Neanderthal brain size at birth provides insights into the evolution of human life history

Neanderthal brain size at birth provides insights into the evolution of human life history.

Ponce de León MS, Golovanova L, Doronichev V, Romanova G, Akazawa
T, Kondo O, Ishida H, Zollikofer CP.

Anthropological Institute and Museum, University of Zurich,

From birth to adulthood, the human brain expands by a factor of 3.3, compared with 2.5 in chimpanzees [DeSilva J and LesnikJ (2006) Chimpanzee neonatal brain size: Implications for brain growth in Homo erectus. J Hum Evol51: 207-212]. How the required extra amount of human brain growth is achieved and what its implications are for human life history and cognitive development are still a matter of debate. Likewise, because comparative fossil evidence is scarce, when and how the modern human pattern of brain growth arose during evolution is largely unknown. Virtual reconstructions of a Neanderthal neonate from Mezmaiskaya Cave (Russia) and of two Neanderthal infant skeletons from DederiyehCave (Syria) now provide new comparative insights: Neanderthal brain size at birth was similar to that in recent Homo sapiens and most likely subject to similar obstetric constraints. Neanderthal brain growth rates during early infancy were higher, however. This pattern of growth resulted in larger adult brain sizes but not in earlier completion of brain growth. Because large brains growing at high rates require large, late-maturing, mothers [Leigh SR and Blomquist GE (2007) in Campbell CJ et al. Primates in perspective; pp 396-407], it is likely that Neanderthal life history was similarly slow, or even slower-paced, than in recent H. sapiens.

I keep getting conflicting information on Neanderthal growth rates. One tooth study suggested it was the same as modern humans, another that it was faster. Now this suggests it was slower. I suspect it wasn’t a lot different.


2 responses to “Neanderthal brain size at birth provides insights into the evolution of human life history

  1. You know, I’m not even sure how the relative brain size and growth rate affects our understanding of HN intellect or cognitive ability – it’s quite possible that very large brains or similarly-sized brains could not achieve what our brains could and can because of structural differences in our brains. It’s too bad soft parts don’t fossilize so well.

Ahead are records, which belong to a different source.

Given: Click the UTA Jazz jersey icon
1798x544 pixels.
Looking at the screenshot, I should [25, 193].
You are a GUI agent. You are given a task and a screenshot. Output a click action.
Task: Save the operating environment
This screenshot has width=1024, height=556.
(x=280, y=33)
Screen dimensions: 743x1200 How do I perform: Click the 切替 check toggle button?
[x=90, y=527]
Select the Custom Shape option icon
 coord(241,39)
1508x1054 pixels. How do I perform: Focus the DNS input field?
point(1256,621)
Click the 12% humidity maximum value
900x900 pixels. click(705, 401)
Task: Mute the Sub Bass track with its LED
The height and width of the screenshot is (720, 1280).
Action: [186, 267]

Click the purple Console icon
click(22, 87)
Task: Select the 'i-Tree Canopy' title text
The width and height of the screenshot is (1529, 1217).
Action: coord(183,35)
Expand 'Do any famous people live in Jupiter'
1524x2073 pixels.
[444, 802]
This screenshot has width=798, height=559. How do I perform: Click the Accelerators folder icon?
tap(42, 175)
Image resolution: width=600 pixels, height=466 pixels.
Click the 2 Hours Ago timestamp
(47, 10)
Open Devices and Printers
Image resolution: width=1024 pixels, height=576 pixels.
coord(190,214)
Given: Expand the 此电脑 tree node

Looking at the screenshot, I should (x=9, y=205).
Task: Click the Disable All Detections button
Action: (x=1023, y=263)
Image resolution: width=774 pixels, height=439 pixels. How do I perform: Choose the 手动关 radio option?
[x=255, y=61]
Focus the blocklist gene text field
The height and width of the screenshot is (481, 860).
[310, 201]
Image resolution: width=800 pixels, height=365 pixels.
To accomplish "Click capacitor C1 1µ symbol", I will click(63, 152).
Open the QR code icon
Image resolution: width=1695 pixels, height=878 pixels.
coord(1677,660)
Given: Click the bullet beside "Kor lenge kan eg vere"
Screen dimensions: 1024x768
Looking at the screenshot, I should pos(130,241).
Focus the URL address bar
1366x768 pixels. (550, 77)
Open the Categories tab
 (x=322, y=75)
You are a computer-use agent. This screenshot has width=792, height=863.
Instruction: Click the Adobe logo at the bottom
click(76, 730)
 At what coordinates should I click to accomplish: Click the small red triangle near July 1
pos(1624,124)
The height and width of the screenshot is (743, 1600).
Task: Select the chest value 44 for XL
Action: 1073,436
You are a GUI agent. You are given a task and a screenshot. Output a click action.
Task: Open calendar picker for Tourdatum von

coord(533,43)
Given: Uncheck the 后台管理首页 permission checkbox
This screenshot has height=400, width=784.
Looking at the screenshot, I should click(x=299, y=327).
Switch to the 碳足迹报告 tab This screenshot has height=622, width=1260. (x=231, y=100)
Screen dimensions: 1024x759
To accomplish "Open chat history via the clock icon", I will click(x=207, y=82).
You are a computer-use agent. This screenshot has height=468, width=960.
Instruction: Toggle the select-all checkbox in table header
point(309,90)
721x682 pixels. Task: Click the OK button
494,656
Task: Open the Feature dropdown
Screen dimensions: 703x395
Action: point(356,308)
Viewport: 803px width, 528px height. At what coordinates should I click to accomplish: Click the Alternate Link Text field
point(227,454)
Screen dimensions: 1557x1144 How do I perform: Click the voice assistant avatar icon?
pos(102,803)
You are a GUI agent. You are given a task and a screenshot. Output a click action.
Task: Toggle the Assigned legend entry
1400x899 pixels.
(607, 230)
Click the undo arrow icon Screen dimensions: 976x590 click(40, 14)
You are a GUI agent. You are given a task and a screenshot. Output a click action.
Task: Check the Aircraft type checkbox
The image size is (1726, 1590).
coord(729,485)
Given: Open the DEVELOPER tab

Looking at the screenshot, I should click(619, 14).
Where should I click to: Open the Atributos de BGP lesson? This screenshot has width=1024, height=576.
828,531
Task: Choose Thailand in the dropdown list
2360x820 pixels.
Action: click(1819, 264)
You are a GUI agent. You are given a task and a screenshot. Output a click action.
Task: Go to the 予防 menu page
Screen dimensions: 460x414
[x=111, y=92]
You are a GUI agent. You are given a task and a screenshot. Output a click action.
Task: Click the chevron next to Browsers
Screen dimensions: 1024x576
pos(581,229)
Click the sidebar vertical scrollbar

    I wonder what assumption underlies such studies: is the growth-rate in any way an indication of HN intelligence and mental faculties? How can we deduce such conclusions?

  2. And is intelligence the defining characteristic of modern humans? I suspect this emphasis on human brains is more a product of the fact that most people who study anthropology are themselves academics and so regard intelligence as being more important than it actually is.